If your group struggles with the conceptual and needs to approach things in a concrete way, let them start by brainstorming tactical ideas and come up with as exhaustive a list as possible. Then work together to group these ideas into themes, and let those themes drive the strategic goals you adopt.
Ground it in Reality
When I begin organizing an SEP, I often start with the idea of the ‘Iron Triangle of Enrollment.’ This is a concept which says that an institution must prioritize its efforts between enrollment growth, revenue growth, and academic quality, or the three will work against each other. This is a good place to start the conversation so that your planning process does not become a laundry list of unrealistic expectations. The institution will have to make hard choices about where to focus limited energy.
There is also a strange power dynamic at the top. If you include one vice president you have to invite them all. If you have a table full of vice presidents, it will change the power dynamic and a lot of other good contributors will be too intimidated to talk.
It is also critical to allow those areas that will be most impacted by the SEP to have the loudest voice, or at least to be well heard. If your enrollment team, for example, feels like goals were set for them with little input, they will not internalize them, nor are they likely to reach them. You may also miss out on important pieces of data if those closest to the action don’t feel like they can share it.
Choose a Practical Format
Now you are ready to start putting your plan on paper, but you need to decide how you will present it. Let’s be honest: A really long and involved plan with scores of pages, appendices, and charts and graphs looks impressive when it is unveiled, but that may be the last time it is read. The longer you make it, the more difficult it will be for your campus community to remember what is in it and the less often it will be referenced. Some of your colleagues may love a huge narrative report, but others will digest things better if they are visual and not too dense.

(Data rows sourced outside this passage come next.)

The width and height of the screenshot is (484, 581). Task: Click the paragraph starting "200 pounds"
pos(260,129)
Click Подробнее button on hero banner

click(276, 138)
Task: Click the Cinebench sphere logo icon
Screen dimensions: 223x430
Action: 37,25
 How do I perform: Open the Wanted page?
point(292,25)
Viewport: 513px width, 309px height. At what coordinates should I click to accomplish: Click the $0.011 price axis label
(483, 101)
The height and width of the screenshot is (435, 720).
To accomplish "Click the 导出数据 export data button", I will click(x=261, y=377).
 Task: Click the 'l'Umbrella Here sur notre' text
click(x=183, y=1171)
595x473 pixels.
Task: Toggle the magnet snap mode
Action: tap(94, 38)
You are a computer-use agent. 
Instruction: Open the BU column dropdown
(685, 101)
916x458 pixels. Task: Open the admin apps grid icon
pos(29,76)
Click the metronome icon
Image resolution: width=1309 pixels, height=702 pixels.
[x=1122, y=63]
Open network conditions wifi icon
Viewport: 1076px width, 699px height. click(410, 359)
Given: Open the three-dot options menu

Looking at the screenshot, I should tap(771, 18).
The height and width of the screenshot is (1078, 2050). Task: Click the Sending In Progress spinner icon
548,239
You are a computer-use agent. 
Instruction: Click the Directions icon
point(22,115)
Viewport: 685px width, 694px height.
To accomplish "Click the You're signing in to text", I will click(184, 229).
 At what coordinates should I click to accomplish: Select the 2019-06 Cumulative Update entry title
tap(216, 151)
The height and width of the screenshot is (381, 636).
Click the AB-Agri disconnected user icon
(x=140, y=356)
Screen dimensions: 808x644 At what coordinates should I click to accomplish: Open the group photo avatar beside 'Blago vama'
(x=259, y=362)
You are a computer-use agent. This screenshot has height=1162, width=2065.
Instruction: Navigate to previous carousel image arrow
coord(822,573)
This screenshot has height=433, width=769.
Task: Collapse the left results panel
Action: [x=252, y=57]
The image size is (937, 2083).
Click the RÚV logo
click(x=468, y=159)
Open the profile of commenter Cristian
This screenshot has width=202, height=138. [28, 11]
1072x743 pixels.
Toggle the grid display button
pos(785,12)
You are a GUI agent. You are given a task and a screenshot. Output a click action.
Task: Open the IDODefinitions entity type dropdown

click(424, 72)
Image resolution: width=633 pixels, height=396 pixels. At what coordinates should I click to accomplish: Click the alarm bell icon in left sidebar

If you can get support for it, choose a shorter, more visual framework. If you use narrative, keep it all to the front or back as a summary and just bullet or highlight in the main document. My advice is to start with a visual – like a diagram or flowchart of how the pieces fit together. This will be the easiest to present to others as you are introducing it. You can then expand it to more detailed or narrative versions as needed, but you will always have the simplest version that you started with to go back to for easy reference. A simple document like this is something everyone in your campus community can access to remember the goals and their part in them.
What I’ve Learned
This spring, I began the planning for my fourth strategic enrollment plan. I believe in each of my previous plans, I have kept my vow that I would do things differently than what I inherited. Each time, I have refined my process to make the plan more accessible, more nimble, and more measurable. I am happy to say that these plans have been effective in getting strong enrollment results at three different institutions.
If you have been tasked to develop a strategic enrollment plan, or been tapped to be a key player in the process, embrace it. Apply these lessons learned to make the most of your experience. It is an acquired taste, for sure, but you may find you grow to love the process, like I have and want to pass it on.